I just checked and the PTX documentation doesn’t say anything about bar.sync behavior in the case that the first (barrier number) argument doesn’t evaluate identically among a warp. So I guess if you want to divide your block into subblocks that each synchronize at the same time (using a different barrier number), but not between the whole block, you are pretty much forced to align subgroups on warp boundaries. (Would be surprising anyway if Nvidia had invested the silicon needed to overcome this limitation.)

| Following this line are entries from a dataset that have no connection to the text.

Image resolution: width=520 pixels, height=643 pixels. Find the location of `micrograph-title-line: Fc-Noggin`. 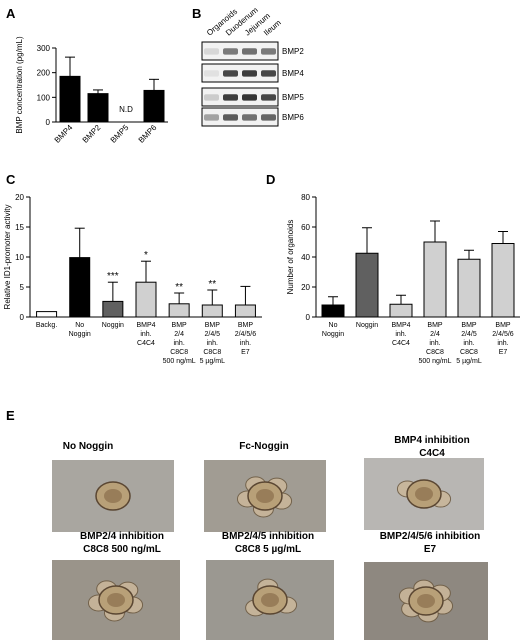

micrograph-title-line: Fc-Noggin is located at coordinates (264, 446).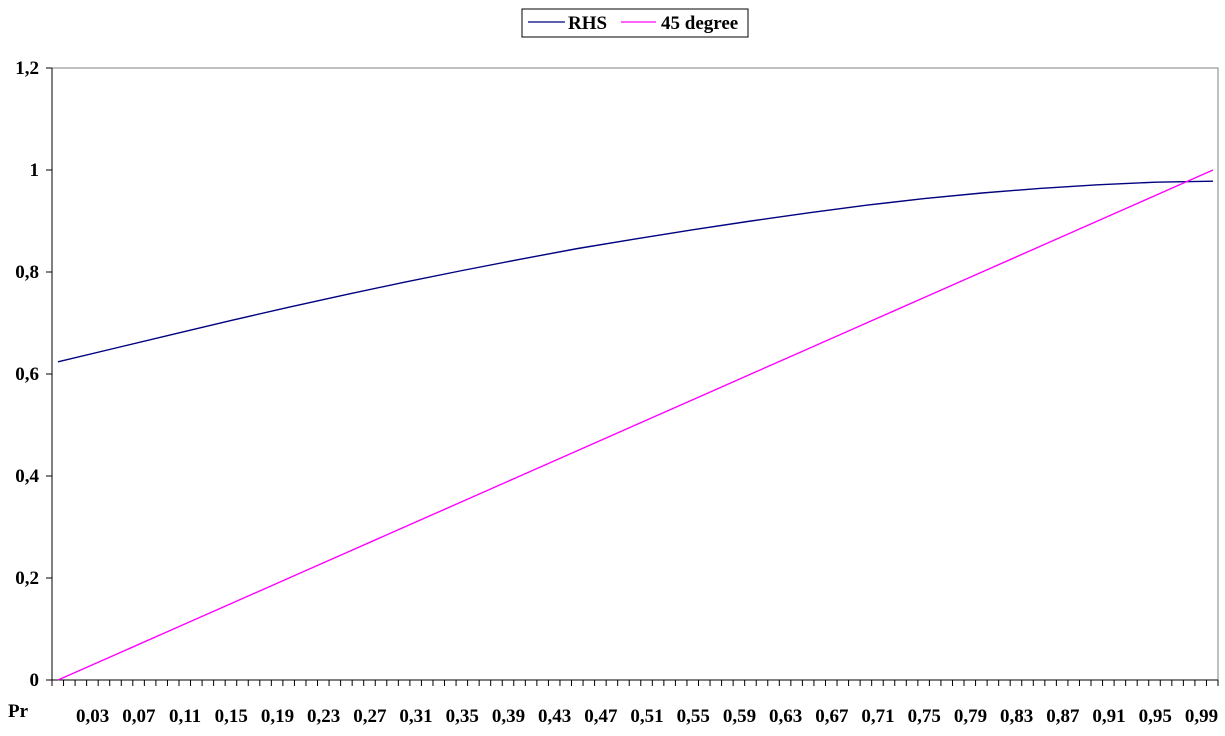 The width and height of the screenshot is (1225, 736). I want to click on x-tick-label: 0,79, so click(970, 716).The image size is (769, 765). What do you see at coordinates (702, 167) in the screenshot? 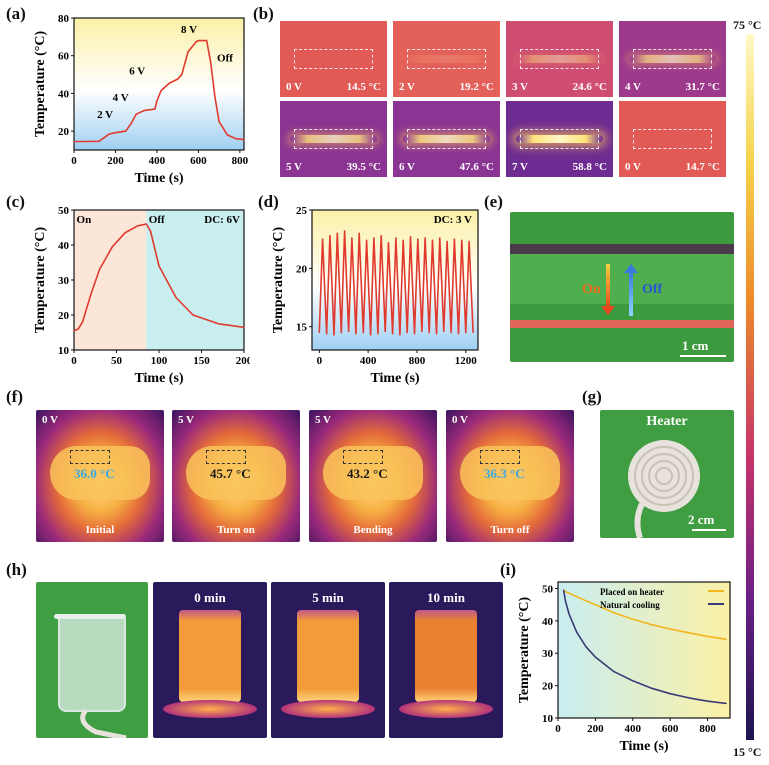
I see `temperature-label: 14.7 °C` at bounding box center [702, 167].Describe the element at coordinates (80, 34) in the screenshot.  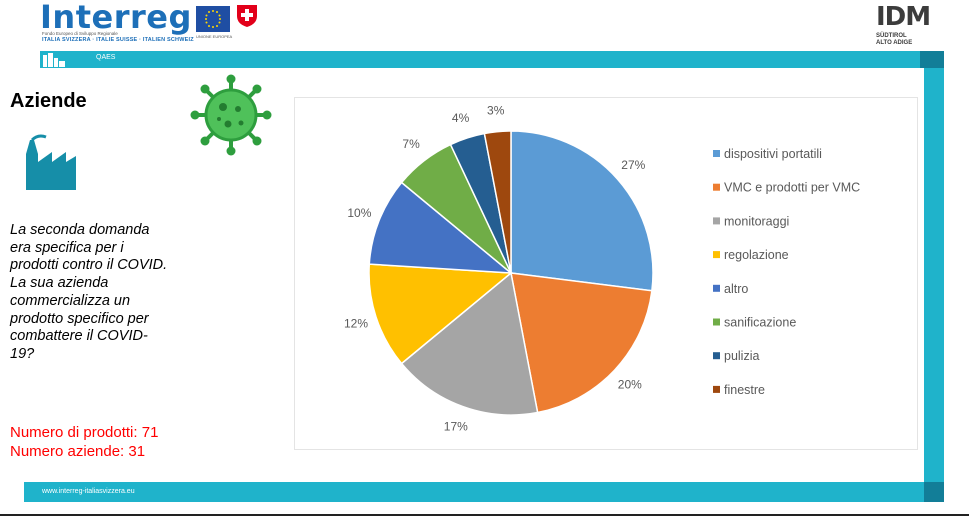
I see `logo-subtitle-fund: Fondo Europeo di Sviluppo Regionale` at that location.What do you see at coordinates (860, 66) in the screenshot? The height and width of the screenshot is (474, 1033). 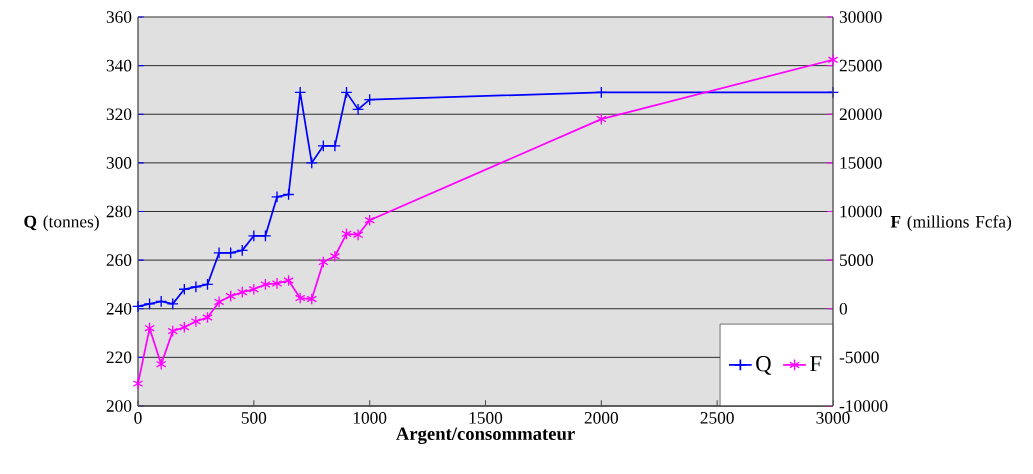 I see `y2-tick-label: 25000` at bounding box center [860, 66].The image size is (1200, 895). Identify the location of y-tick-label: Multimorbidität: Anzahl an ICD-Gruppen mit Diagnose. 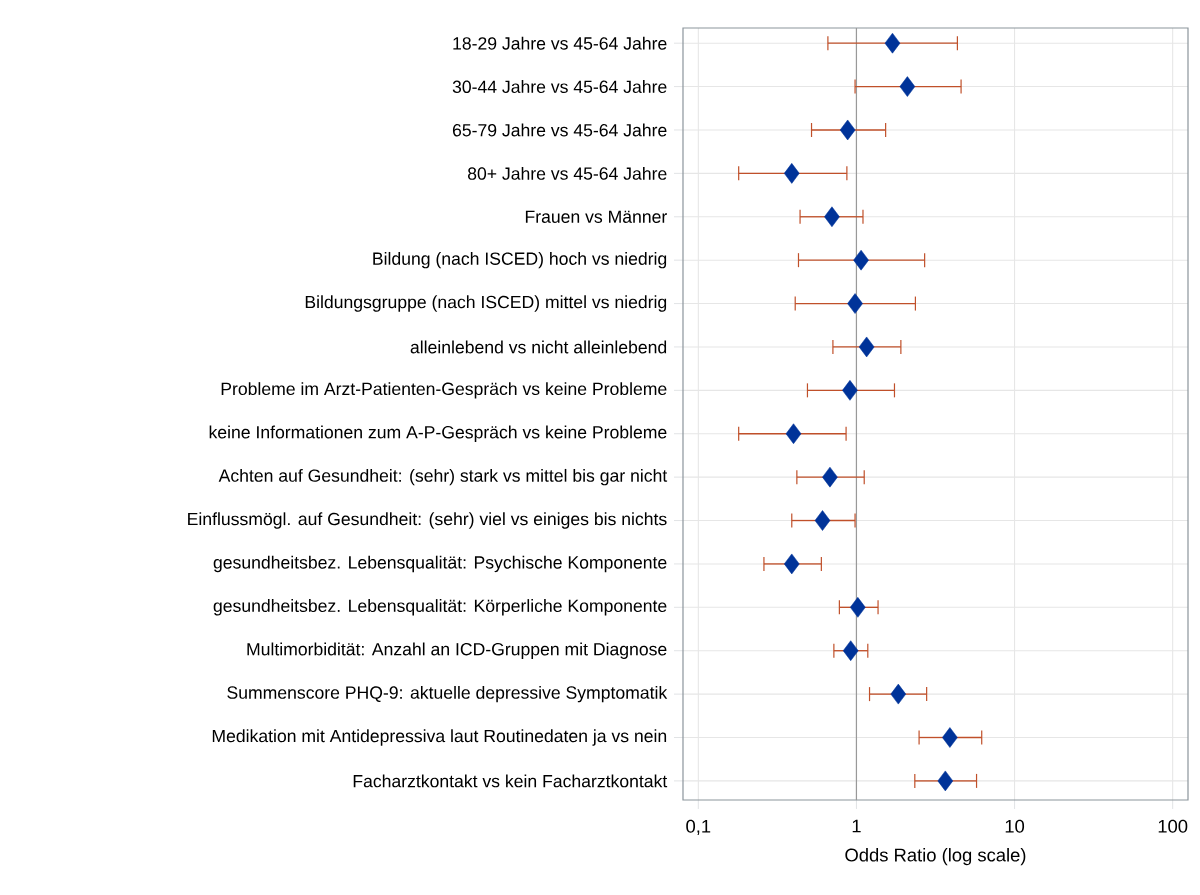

If however you want a certain subgroup to sync while the rest of the threads stay unsynchronized, warp alignment wouldn’t be required as additional synchronization doesn’t harm (barring potential deadlocks).
Some more info. As an experiment I removed all __syncthreads()
(I expect that the kernel will now calculate some wrong answers).
On a C2050 the kernel took 49.764ms less (on 477 102 080 additions).
This save 8% on the whole kernel.
On sm_20 (which is what the C2050 uses) there is a hard limit of 1536 threads per multiprocessor. So two thread blocks of 1001 threads cannot be scheduled onto the same multiprocessor simultaneously, regarddless of other resource constraints. For reasonable granularity that allows code to achieve high occupancy, I generally recommend thread block sizes in the range of 128 to 256 threads for Fermi parts. Application driven limitations, as well as resource constraints, in particular register and shared memory use, will usually push the choice to either the high or the low end of that desirable range.
Please note that the hardware imposes fairly coarse granularity on the register allocation for thread blocks, thus in many cases the actual number of registers used will be higher than a simple multiplication of registers per threads by threads per block would suggest. The occupancy calculator that ships with CUDA incorporates these granularity rules and gives an accurate prediction of occupancy.